Am I ready to give them up? There_ is_ no_ way_those_are_leaving_my_room_any_time_soon.

Am I really afraid that Sam will fly off the handle and come over to take out his anger on me. Yes.

He still blames me for everything that is going on in his life. He’s only working part time because of me. He’s only able to see our son when his family or girlfriend is there because of me. It’s my fault he has to pay child support. (How DARE I even ask for that!?) He has no money, because I’m taking “it ALL”. It’s my fault he has bills. It’s my fault that he drinks. It’s my fault that we never saw his family when we were married and it’s my fault that he has to see them now. It’s my fault that he didn’t communicate with any one when we were married and it is my fault that he lies to his girlfriend. I can go on and on about the things that Sam feels are my fault. I could fill so many pages with his rants.

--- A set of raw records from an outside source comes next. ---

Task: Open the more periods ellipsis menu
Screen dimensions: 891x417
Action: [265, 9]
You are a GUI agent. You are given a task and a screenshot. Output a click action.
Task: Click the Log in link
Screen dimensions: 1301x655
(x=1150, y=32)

Obviously, in his mind, nothing that is going wrong in his life is due to his drinking, lying, addiction, avoidance of responsibility. Nothing whatsoever to do with his being caught in several big lies in court or the fact that he lied about where he lived or the fact that he has raped and initimidated and threatened harm and admitted to that in court.

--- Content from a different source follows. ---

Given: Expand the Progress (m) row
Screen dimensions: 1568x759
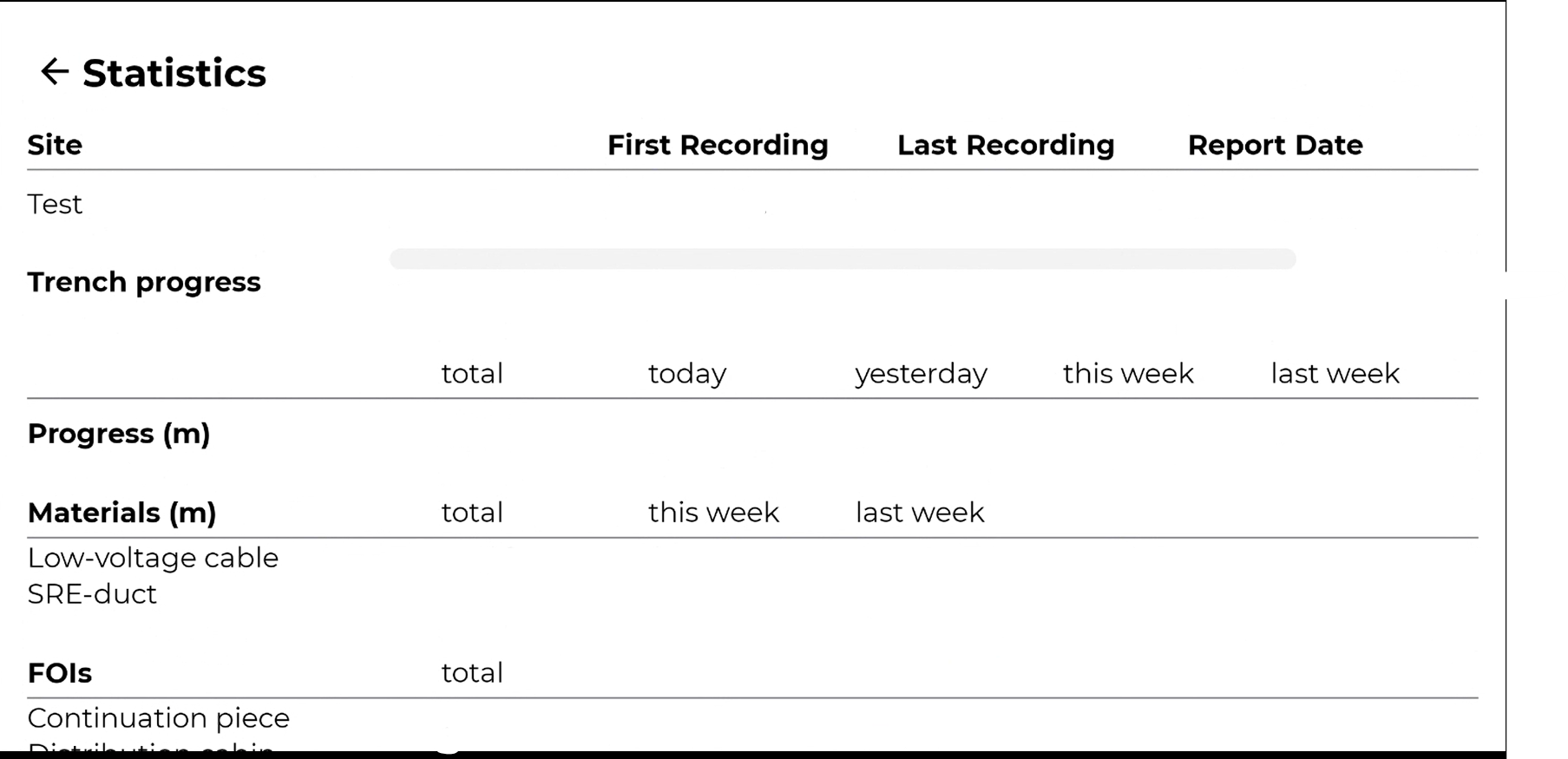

Maybe if he focused all of that blame and verbal vomit on his girlfriend, or any one else, I wouldn’t feel afraid of him still.

I don’t know.

I read some where about a girl placing carpet tacks at her window to keep her ex from climbing in the window. It’s not normal to read something like that and immediately think “What a frickin’ great idea!! Hmmmm…… where could I put something similar at my ground level windows…”

It’s not normal to consider planting osage orange plants outside the ground level windows because they get “horse-high, bull-strong and hog-tight” (MotherEarth News), and if I was looking at the right pictures, they have some lovely thorns. Problem – I need to be able to get out those same windows in case of emergency….

It’s not normal to sell a lovely little, fairly rare, easily spottable car because it’s easily spottable, in exchange for a model and color that is probably the most popular car in the state. It’s not normal to hope that Sam’s girlfriend doesn’t sell her car because I’ve gotten used to looking out for it when I go to stores or restaurants. (Sam doesn’t have a car of his own.)

So friends ask me “Do you feel safe now?” I tend to reply, “I still sleep with a hockey stick…..” and if they look at me strangely, I add, “I feel safer.”